Occupy Movement Works to Maintain Credibility

by Jeff Swicord

With police shutting down so-called "Occupy" camps around the United States, there is growing criticism that participants were becoming too confrontational.  While there are some more aggressive elements on the fringes of the Occupy movement who have caused problems, most protesters adhere to a strict code of non-violence.  Our reporter talked with several Occupy protesters in Washington, about the movement's efforts to maintain credibility.

After months of occupation, police moved in, evicting protestors and dismantled camps.  First in Oakland, then Portland, and now New York, were the Occupy movement started.

Officials say health conditions had become intolerable in the camps.  A murder was reported in Oakland and a rape in Philadelphia, where Mayor Michael Nutter says the protest was attracting people with the wrong motives.

“We are seeing serious health and safety issues playing out on almost a daily basis," said Nutter. "The people of Occupy Philly have changed, and their intentions have changed.”

In Washington, two "Occupy" camps are still intact.  Veteran activist Kevin Zeese says movements often go through growing pains.

“I think as movements grow and attract new people, you attract people who aren’t as clear on their purpose," said Zeese. "And who may have different agendas, whether they are people who are actually infiltrating to cause trouble and escalate violence to destroy the credibility of the movement.”

Zeese says movements must police themselves.  Here at the Freedom Plaza Occupy camp, there is a list of principles all protesters must sign if they want to stay.

“You can see the first one starts out as a non-violence resolution," he said.
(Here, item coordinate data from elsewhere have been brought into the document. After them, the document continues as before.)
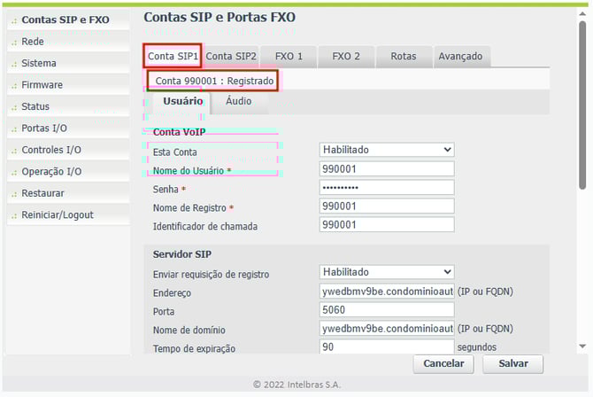Click the scrollbar down arrow
The width and height of the screenshot is (593, 397).
581,346
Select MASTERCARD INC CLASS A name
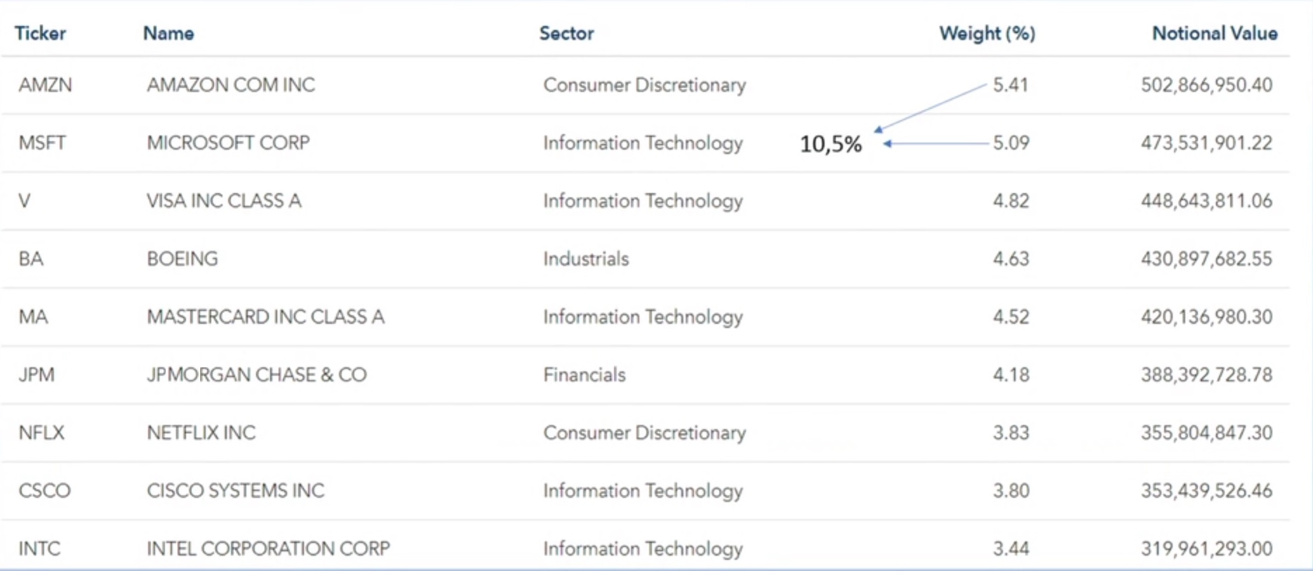Image resolution: width=1313 pixels, height=571 pixels. [x=265, y=317]
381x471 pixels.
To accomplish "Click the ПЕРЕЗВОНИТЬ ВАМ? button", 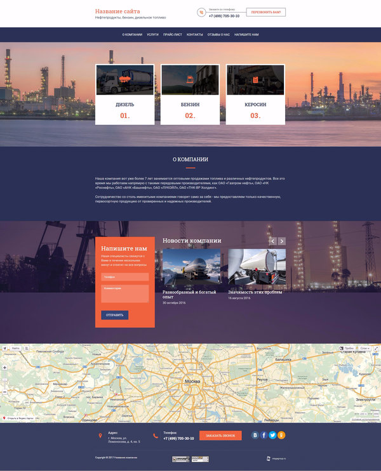I will pyautogui.click(x=265, y=12).
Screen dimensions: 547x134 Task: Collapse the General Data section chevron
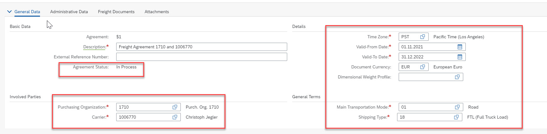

They range from not carrying weapons, to not vandalizing or stealing property.  Sociologist Lester Kurtz says a non-violence ethos is essential for a protest movement’s success.

“They know that if they can maintain a non-violent discipline, it enhances the value of their message," said Kurtz. "If they lose non-violent discipline, then it begins to discredit them in the eyes of a lot of potential sympathizers.”

Occupy protesters say fringe elements who do not adhere to their principles have caused scattered violent incidents around the country.  

Recently in Washington, the Occupy movement drew public criticism after confrontations with police at a protest event.  An elderly woman fell down and several protesters were hit by a car.  

A protester who calls himself Pietro says there are some people in Occupy D.C. who, when provoked, have aggressive tendencies.   

“Those who actively engage the police in aggressive actions need to be told to leave camp, is basically what I think," said Pietro.

Occupy D.C. has worked to mend its relationship with the police.  And some in the camp have attended non-violent civil disobedience training.  For now they plan to continue their occupation, even as questions grow about the future of the movement nationally.